BRIEF ::
Would you transcribe only the lines below, from the one containing "You are a GUI" through the end of the material, exactly and with no pictures?
[DATASET]
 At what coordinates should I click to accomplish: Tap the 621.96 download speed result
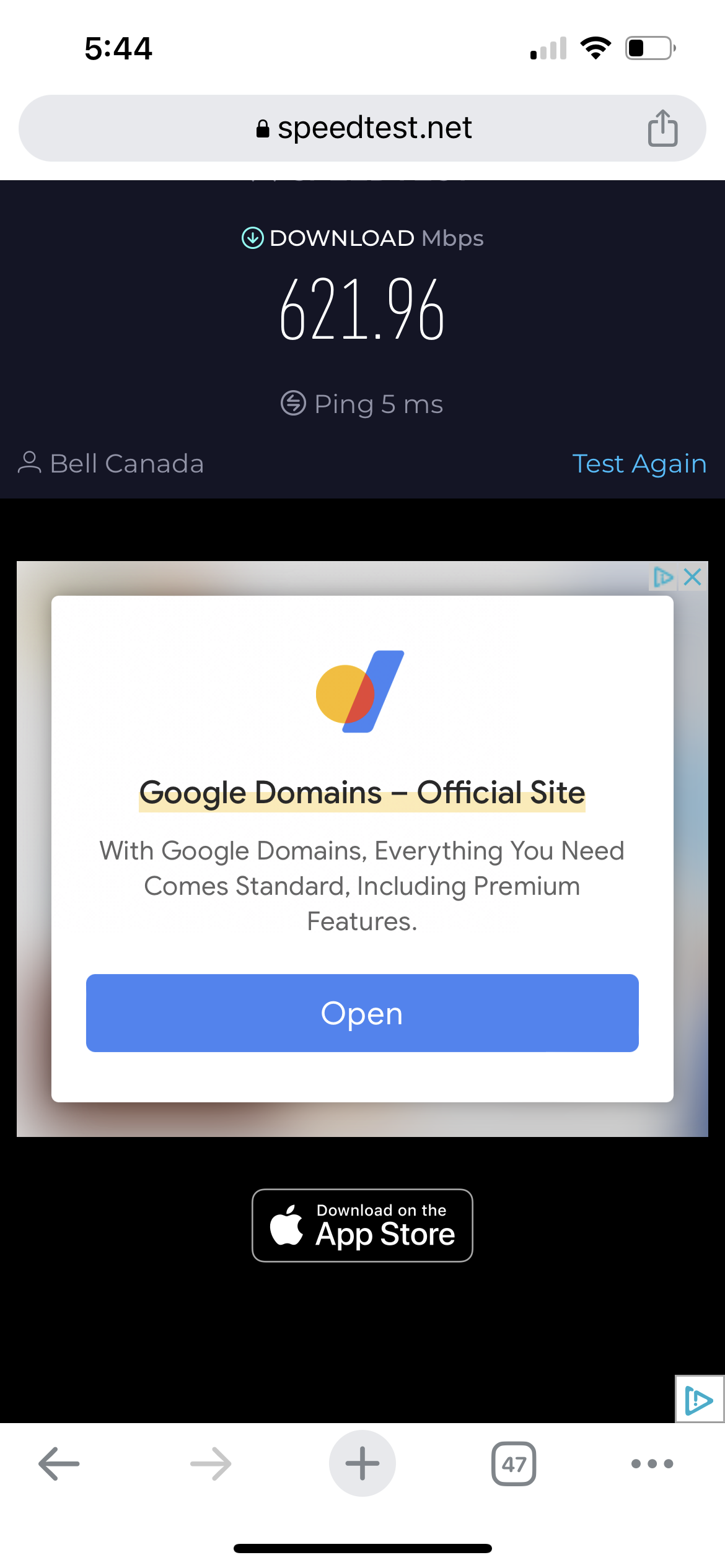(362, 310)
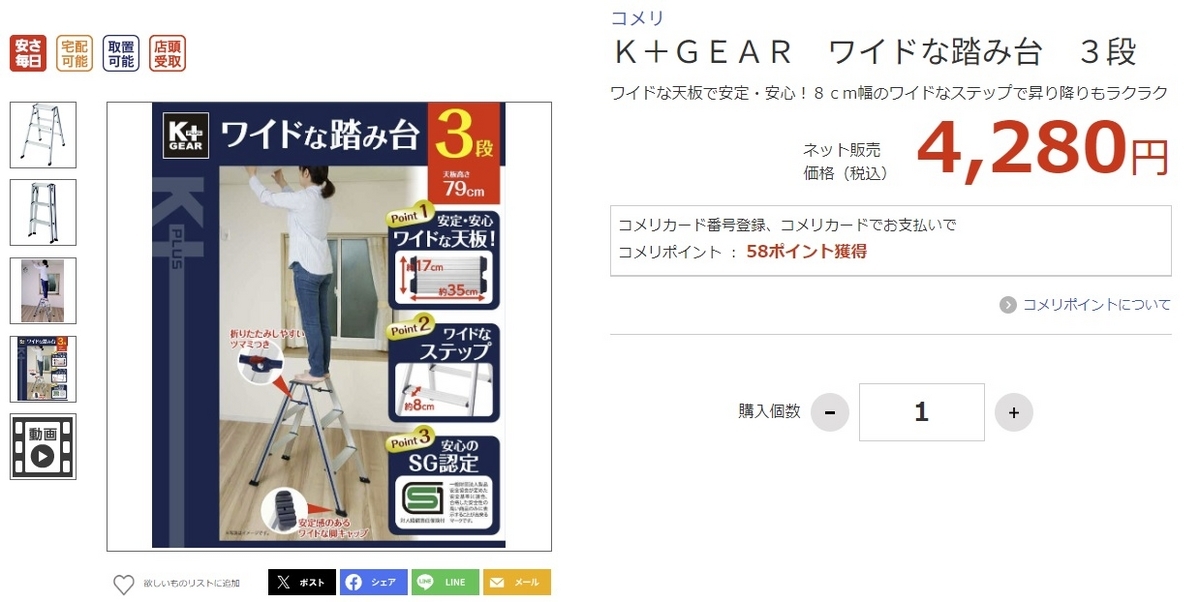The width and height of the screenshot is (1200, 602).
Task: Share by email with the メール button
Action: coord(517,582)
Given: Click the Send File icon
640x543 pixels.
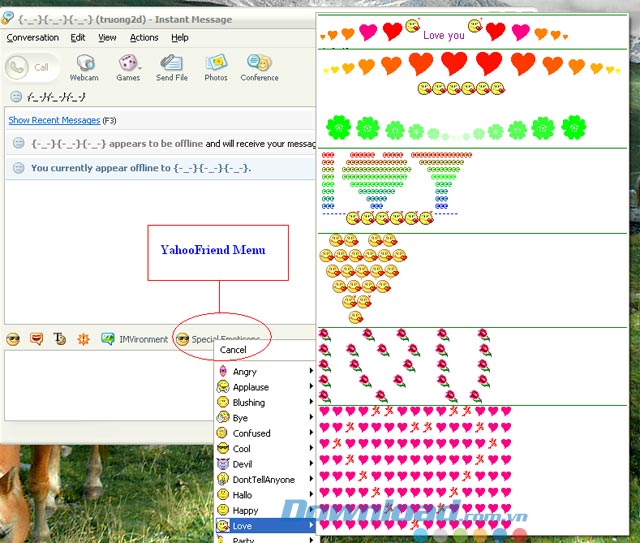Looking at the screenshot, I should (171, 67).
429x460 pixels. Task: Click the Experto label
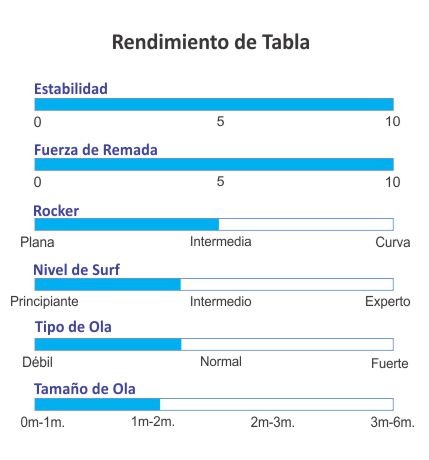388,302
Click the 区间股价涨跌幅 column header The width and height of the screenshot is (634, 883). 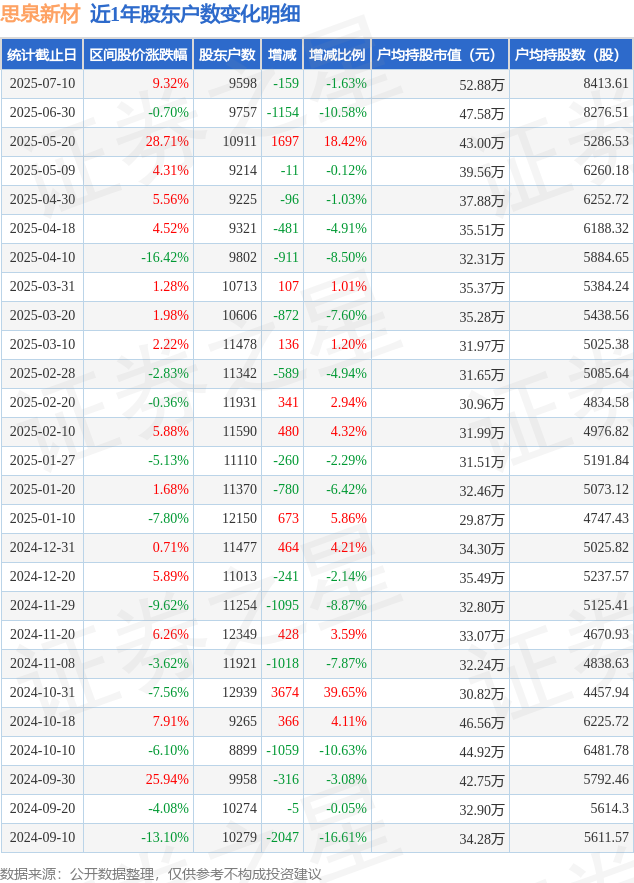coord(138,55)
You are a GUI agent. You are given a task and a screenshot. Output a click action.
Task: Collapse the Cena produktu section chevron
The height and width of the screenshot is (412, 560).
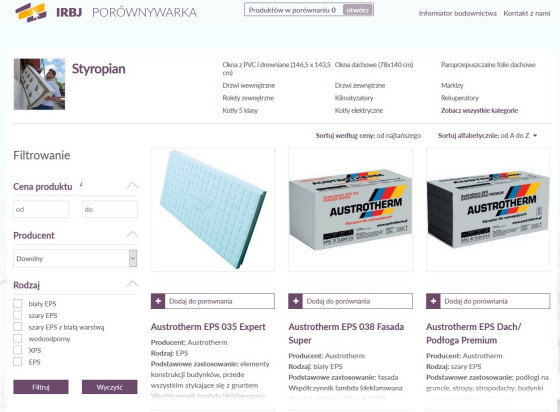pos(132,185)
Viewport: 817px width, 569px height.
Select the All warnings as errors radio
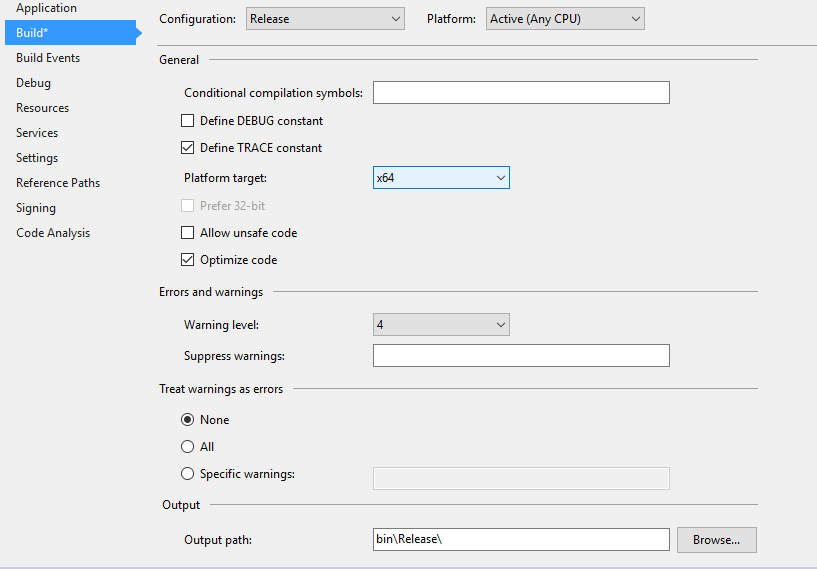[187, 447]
[/DATASET]
RESPONSE ::
You are a GUI agent. You are given a task and a screenshot. Output a click action.
Task: Collapse the Cena produktu section chevron
The height and width of the screenshot is (412, 560).
pos(132,185)
Viewport: 817px width, 569px height.
Select the All warnings as errors radio
[187, 447]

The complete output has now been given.